**ФОРМУЛИРОВКА ЗАДАНИЯ**
Продолжите текст о периодизации истории русской церкви у Голубинского, начиная сразу после его последнего предложения.

**ФРАГМЕНТ ДОКУМЕНТА**
Голубинский строит свою периодизацию исходя из того, что церковь "есть общество, но общество в обществе"11 и возникает как социальная институция для достижения им определенных целей. Как следствие, автор рассматривает церковно-исторические коллизии как продукт исторической жизни русского общества и государства. "И поелику государственная власть никогда не относится к церкви безразлично, предоставляя ее самой себе, но или покровительствует ей или теснит ее и угнетает, то известные отношения государства к церкви, существенно влияющие на ее жизнь, составляют необходимый предмет речей всякой церковной истории"12. Тем самым автор напрямую связывает историю двух общественных институтов государства и церкви, признавая за этими институтами определяющую роль в развитии общества. В этих рассуждениях Голубинский следует концептуальным положениям С. М. Соловьева, изложенным в работе "Наблюдения над исторической жизнью народов". "Правительство в той или другой форме своей есть произведение исторической жизни известного народа, есть самая лучшая проверка его жизни"13. Следовательно, основополагающим фактором исторического деления является эволюция русского государства. Так как эта эволюция не могла не затрагивать интересов церкви, она вполне может быть взята и за основу церковно-исторической периодизации. Подобное рассуждение и приводит Голубинского к так назы-
ваемому "топографическому"14 принципу периодизации. "Если периоды в историях обществ суть пространства времен, отличные одни от других не какими-нибудь внешними и случайными признаками, а самой жизнью обществ и ее характером, то таких действительных, а не воображаемых, периодов в истории русской церкви три: Киевский, Московский и текущий Петербургский"15. Киевский период, согласно замыслу автора продолжается до 1240 г., Московский, соответственно, с 1240 по 1700 год. Петербургский период открывается учреждением Синода и, по мнению Голубинского, продолжается до современной автору эпохи.
Периодизация дополнена внутренним делением периодов. Московский период "должен быть разделяем на две половины: от нашествия Монголов до митр. Макария с его Стоглавым собором, на котором был подведен, так сказать, итог всей предшествующей жизни, и от митр. Макария до учреждения Синода"16. Кроме того, структурно уже в самой работе Голубинский, характеризуя политическую историю церкви, дополняет повествование развернутыми биографиями русских митрополитов. Эти биографии становятся несущей конструкцией повествования. Через них автор разбирает все хитросплетения отношений русской церкви с константинопольским патриархатом, вопросы разделения митрополии, перенос кафедры из Киева в северо-восточную Русь. Внешне такая подача материала напоминает структуру изложения, предпринятую А. Н. Муравьевым. Однако если Муравьев приходит к подобной периодизации стихийно17, то для Голубинского - это последовательное стремление наиболее ярко и выпукло показать эволюцию общественной жизни в рамках той методологии, которую он избрал. В этом автор вновь следует за Соловьевым, отмечающим значимость исторической личности для истории общества18.

**ИСХОДНЫЕ ДАННЫЕ**
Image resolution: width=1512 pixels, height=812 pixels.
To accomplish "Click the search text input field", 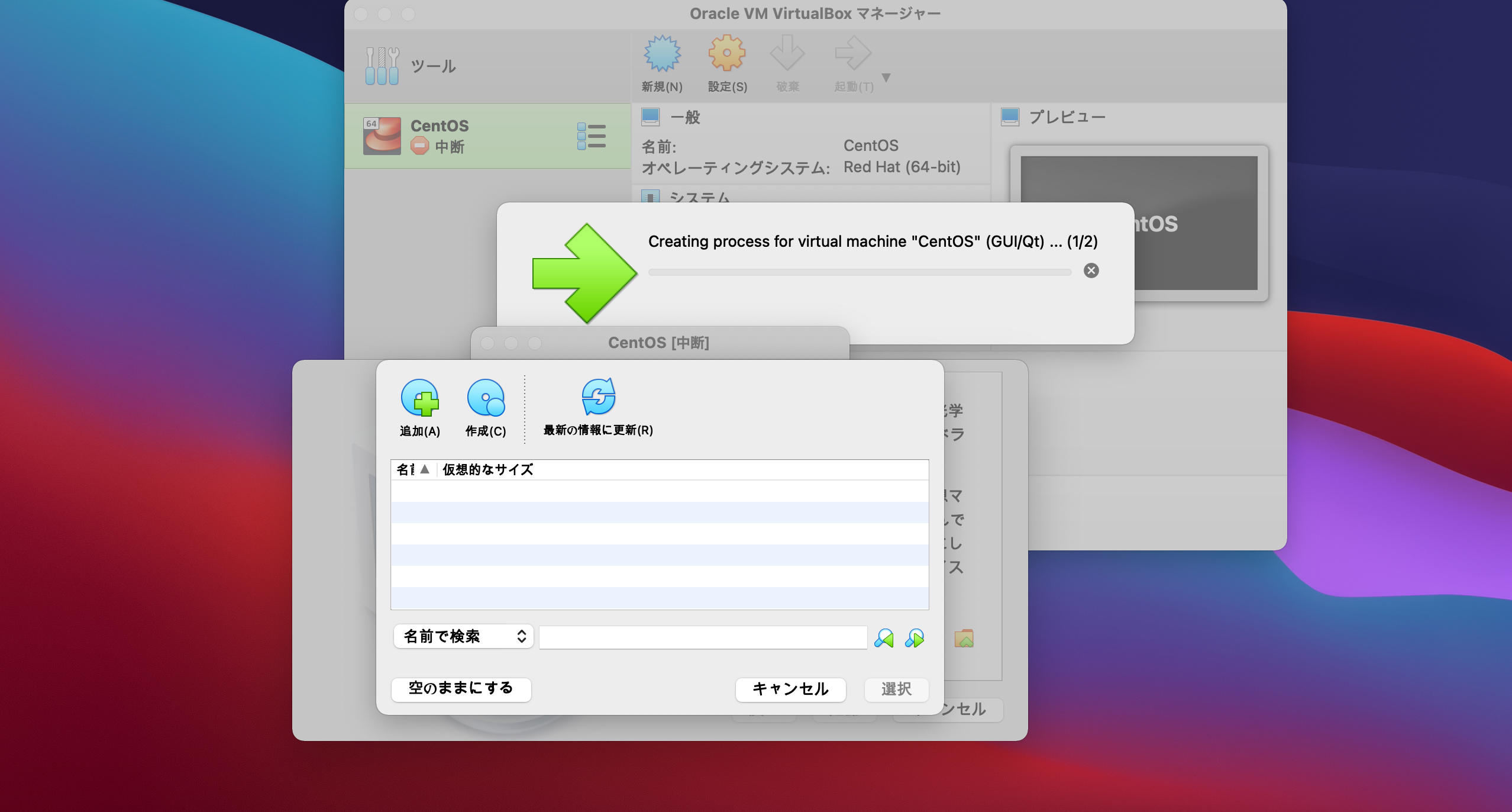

...

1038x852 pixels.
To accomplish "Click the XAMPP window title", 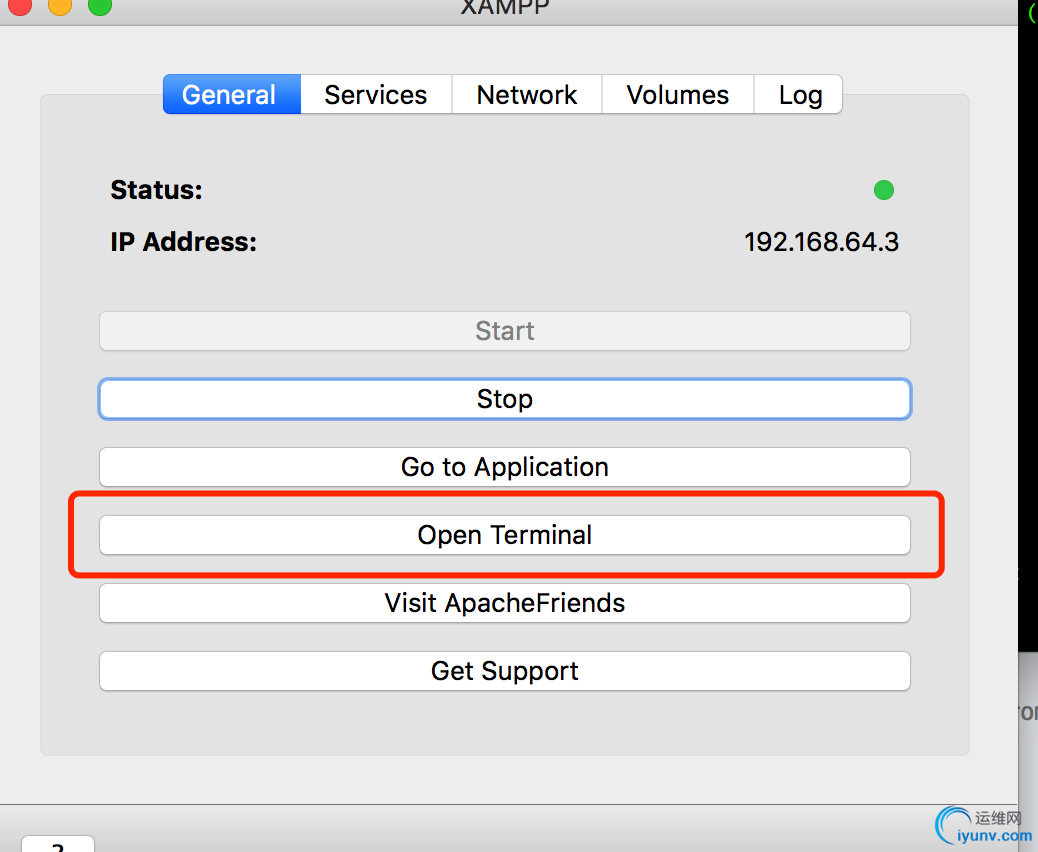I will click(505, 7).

**ОТВЕТ**
Таким образом, в периодизации Голубинского последовательно воплощена идея возникновения и развития в обществе социальных институтов как одного их критериев "исторической жизни" народов, которую он пытается показать в своем произведении. Для Голубинского, как и для Соловьева, органичность исторического процесса напрямую зависит от раскрытия его закономерностей, от тех общих законов, которые определяют развитие социума. Следует отметить, что представление о закономерности развития у Голубинского сохраняет внешний, абстрактный характер, выливаясь в идеалистическую теорию прогресса как основы развития цивилизации.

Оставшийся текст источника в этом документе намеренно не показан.